**What you will do:**
An exact transcript is required of the lines below, from the one containing "Task: Click + เพิ่มใบกำกับฯ link in row 5" through the very last; leave every picture out of it.

### Material for the task

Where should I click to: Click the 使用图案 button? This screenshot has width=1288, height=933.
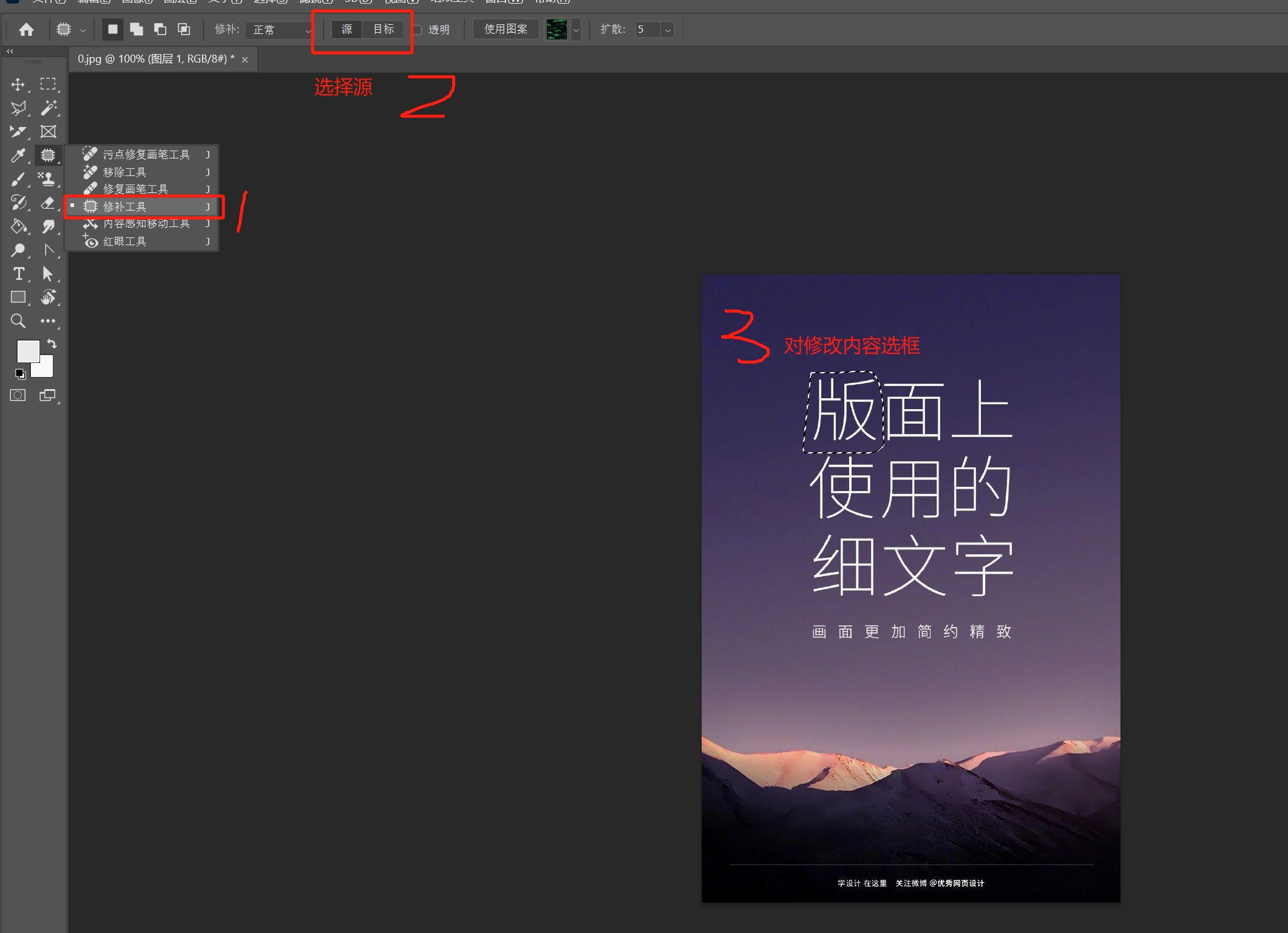[x=505, y=29]
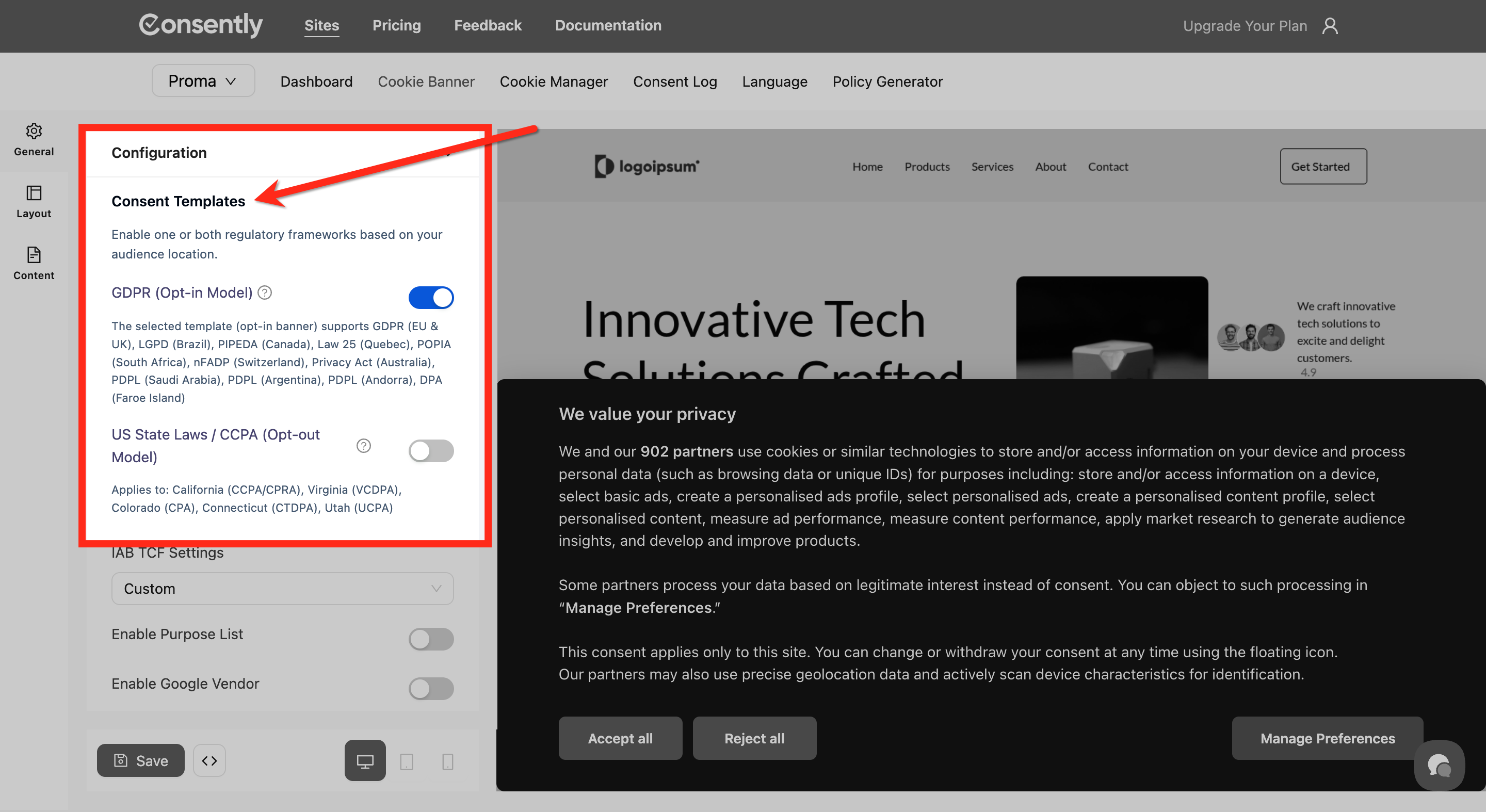Open the Proma site selector dropdown
The height and width of the screenshot is (812, 1486).
click(203, 81)
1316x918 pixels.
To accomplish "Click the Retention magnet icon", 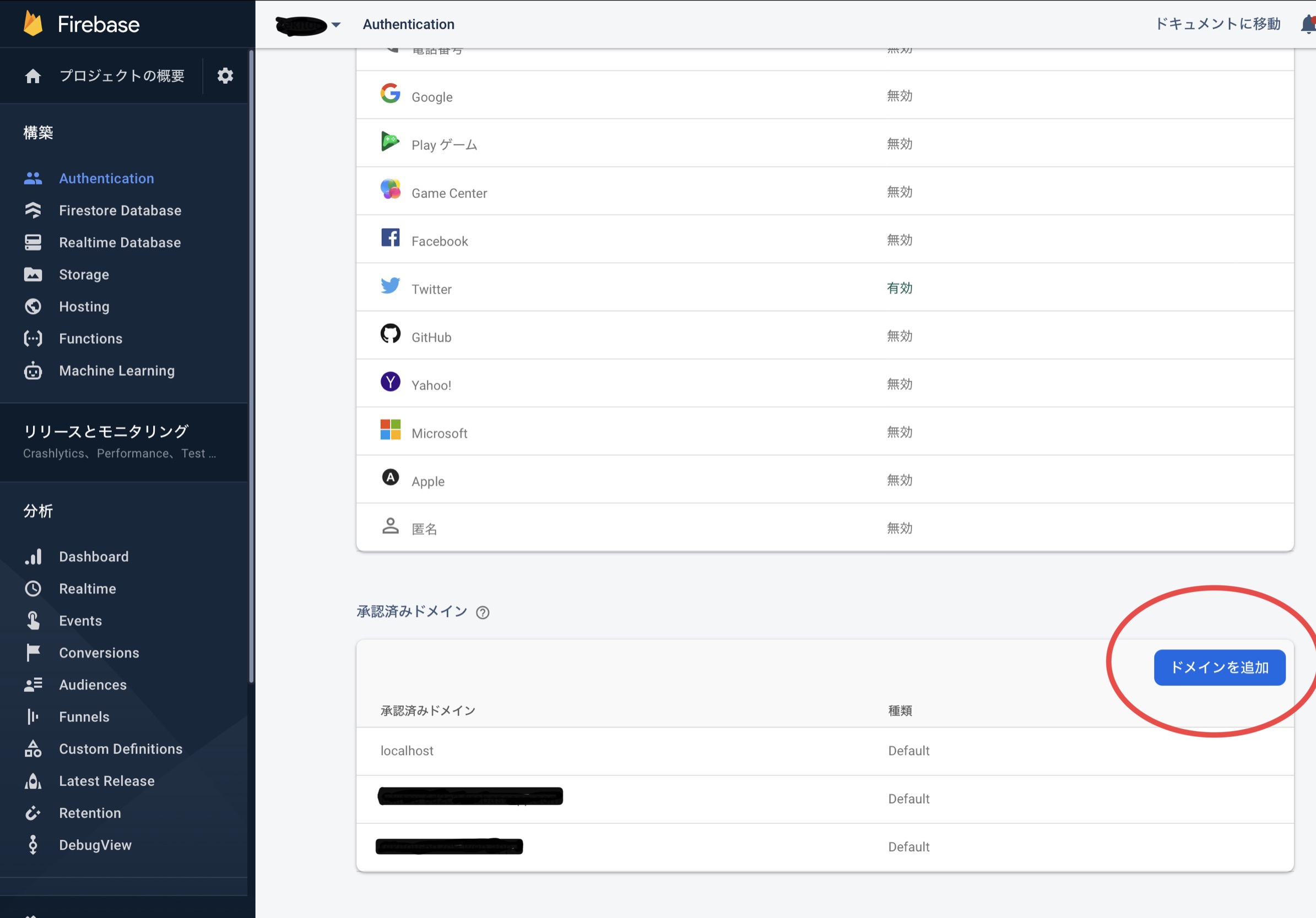I will point(33,813).
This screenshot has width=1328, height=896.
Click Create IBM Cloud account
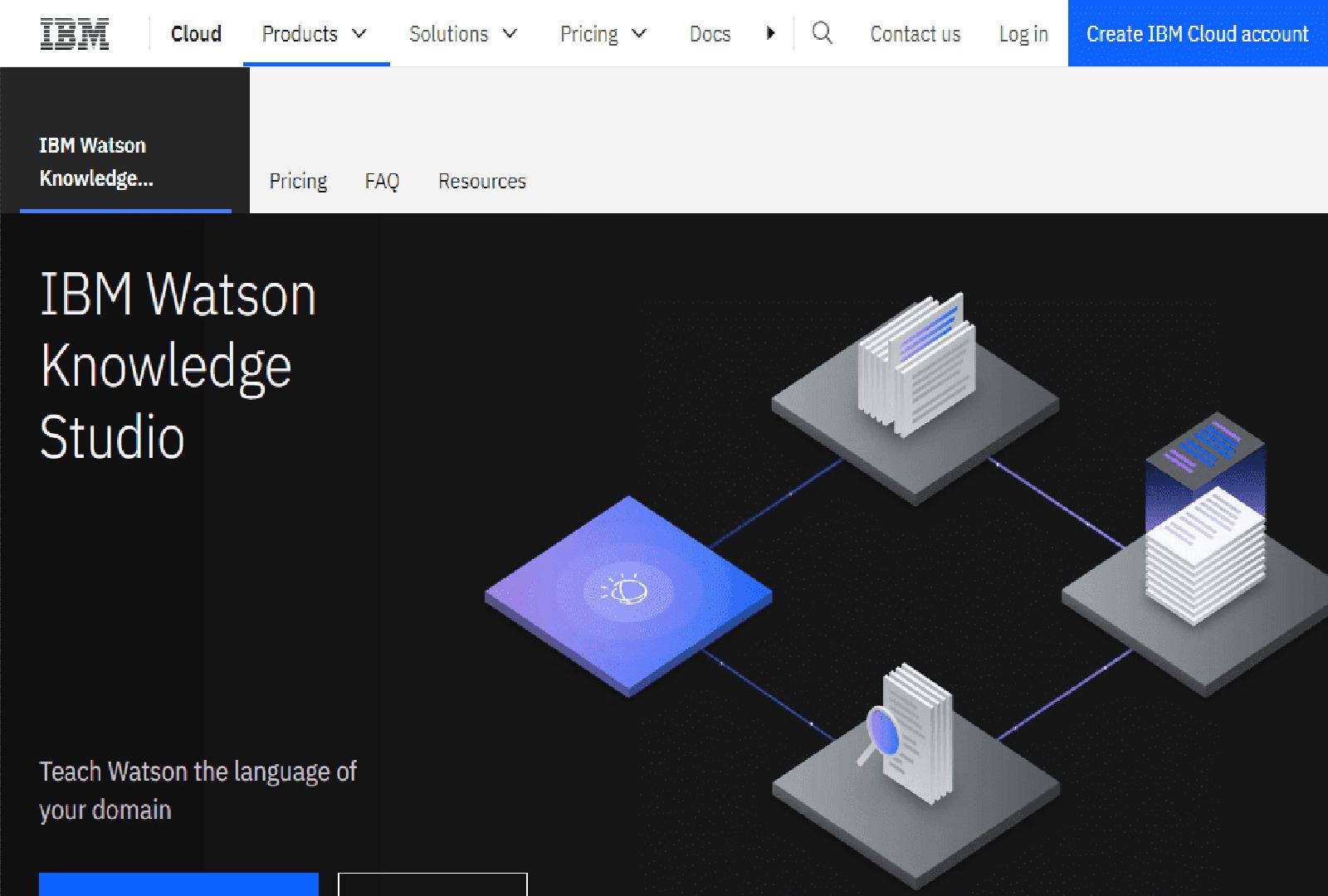(1197, 34)
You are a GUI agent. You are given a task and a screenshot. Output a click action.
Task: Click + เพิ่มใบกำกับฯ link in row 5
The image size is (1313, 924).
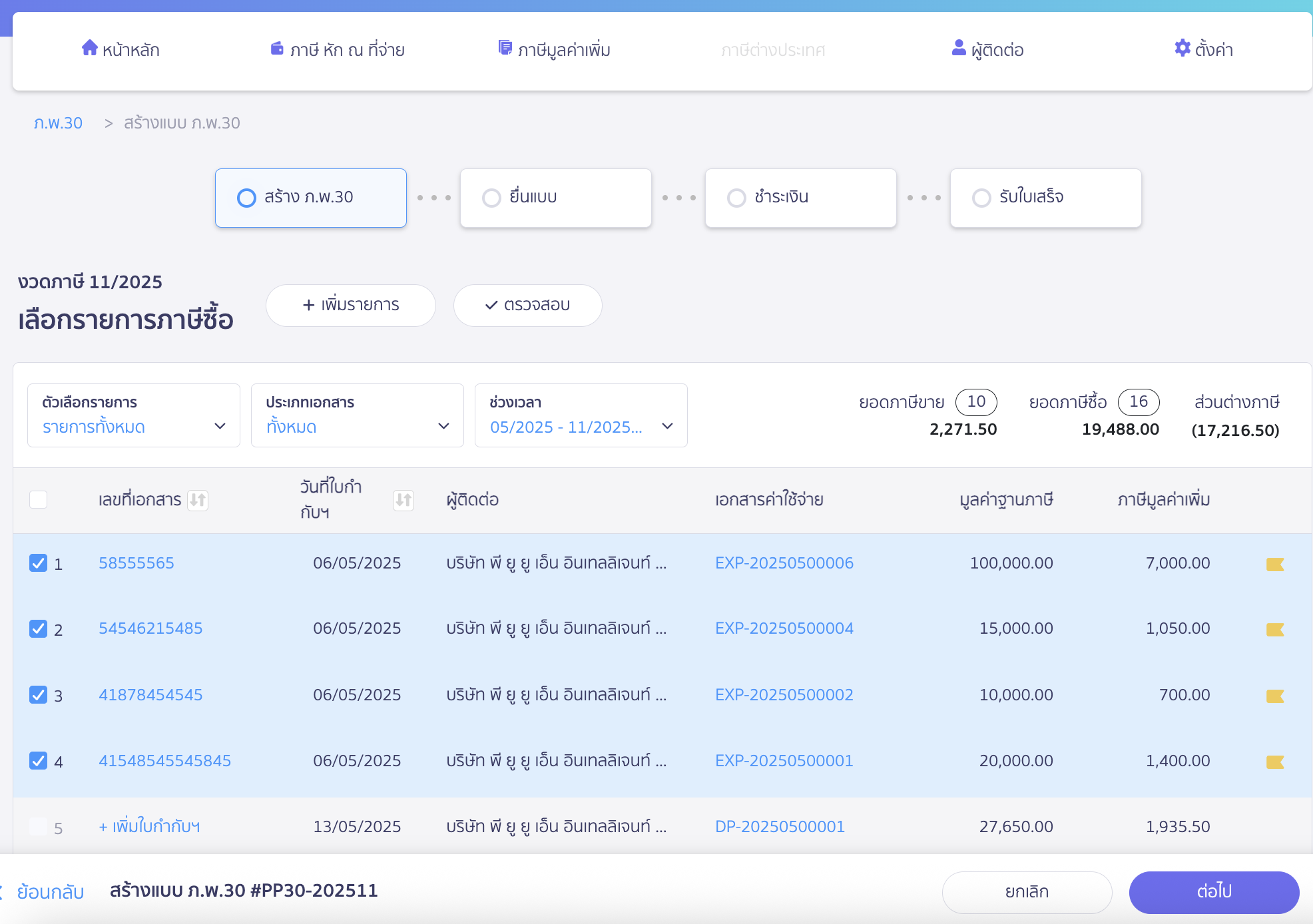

######

**Exercise response:**
Task: Click + เพิ่มใบกำกับฯ link in row 5
The image size is (1313, 924).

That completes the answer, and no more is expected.